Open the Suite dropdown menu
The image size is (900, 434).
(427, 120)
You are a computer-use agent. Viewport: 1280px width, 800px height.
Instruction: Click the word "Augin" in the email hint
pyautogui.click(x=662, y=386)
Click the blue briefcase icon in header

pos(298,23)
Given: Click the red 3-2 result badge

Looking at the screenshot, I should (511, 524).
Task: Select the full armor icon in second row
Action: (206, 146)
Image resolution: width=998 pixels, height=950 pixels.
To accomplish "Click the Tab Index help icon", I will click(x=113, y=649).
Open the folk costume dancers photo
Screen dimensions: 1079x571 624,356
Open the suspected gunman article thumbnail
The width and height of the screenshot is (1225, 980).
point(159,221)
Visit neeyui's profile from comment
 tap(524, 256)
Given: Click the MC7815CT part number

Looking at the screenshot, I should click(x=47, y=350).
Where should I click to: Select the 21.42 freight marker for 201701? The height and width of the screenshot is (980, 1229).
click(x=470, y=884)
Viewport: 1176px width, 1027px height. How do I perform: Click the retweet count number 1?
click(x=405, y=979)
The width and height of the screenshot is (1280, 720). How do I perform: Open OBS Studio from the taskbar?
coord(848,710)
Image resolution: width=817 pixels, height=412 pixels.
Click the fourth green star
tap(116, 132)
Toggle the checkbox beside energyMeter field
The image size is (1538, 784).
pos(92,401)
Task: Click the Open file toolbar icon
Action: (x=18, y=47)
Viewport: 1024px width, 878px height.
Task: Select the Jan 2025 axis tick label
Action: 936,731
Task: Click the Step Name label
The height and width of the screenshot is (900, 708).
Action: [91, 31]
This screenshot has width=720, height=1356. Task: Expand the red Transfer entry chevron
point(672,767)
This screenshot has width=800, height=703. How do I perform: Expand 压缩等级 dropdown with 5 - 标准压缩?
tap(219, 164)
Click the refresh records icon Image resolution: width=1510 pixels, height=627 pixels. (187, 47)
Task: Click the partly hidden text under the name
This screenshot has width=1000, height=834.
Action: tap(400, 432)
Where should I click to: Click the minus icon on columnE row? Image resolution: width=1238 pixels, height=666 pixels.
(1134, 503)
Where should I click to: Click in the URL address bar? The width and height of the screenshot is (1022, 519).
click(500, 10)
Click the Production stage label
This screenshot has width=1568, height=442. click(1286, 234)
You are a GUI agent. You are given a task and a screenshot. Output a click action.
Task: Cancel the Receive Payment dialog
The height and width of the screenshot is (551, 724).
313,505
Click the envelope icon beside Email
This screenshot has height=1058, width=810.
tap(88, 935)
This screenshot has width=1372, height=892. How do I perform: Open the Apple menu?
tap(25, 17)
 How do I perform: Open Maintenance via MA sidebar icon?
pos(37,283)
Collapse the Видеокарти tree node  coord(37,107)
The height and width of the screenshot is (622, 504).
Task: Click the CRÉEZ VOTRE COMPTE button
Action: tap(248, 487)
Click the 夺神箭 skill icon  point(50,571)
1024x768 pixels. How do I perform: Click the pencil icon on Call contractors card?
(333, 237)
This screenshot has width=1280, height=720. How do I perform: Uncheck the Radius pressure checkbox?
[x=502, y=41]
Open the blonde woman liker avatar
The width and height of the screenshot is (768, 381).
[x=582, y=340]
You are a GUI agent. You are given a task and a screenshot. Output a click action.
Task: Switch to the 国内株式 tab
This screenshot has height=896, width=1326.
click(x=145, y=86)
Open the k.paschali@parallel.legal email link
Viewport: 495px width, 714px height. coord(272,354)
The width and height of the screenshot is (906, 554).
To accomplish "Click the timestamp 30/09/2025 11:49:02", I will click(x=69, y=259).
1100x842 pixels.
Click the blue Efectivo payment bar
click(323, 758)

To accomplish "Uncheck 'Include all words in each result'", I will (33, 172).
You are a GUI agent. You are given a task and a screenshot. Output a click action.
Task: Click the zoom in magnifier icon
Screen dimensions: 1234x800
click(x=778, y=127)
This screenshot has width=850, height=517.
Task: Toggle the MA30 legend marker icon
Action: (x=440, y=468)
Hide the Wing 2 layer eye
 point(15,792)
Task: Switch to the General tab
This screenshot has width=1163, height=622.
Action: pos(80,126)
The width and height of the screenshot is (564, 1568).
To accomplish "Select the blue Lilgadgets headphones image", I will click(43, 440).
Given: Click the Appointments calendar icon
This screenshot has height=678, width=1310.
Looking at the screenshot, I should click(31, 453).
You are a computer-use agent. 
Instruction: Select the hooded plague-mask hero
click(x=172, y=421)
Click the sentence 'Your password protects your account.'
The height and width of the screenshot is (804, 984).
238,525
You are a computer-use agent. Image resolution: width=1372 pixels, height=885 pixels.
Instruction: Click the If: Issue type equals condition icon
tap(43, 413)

|---|

* _WORK ORDER_
Could you transcribe the entries above word for word, from the line with "This screenshot has width=800, height=703." down to the line with "Task: Click the partly", keeping both?

* _YOUR RESPONSE_
This screenshot has width=800, height=703. How do I perform: Expand 压缩等级 dropdown with 5 - 标准压缩?
tap(219, 164)
Click the refresh records icon Image resolution: width=1510 pixels, height=627 pixels. (187, 47)
Task: Click the partly hidden text under the name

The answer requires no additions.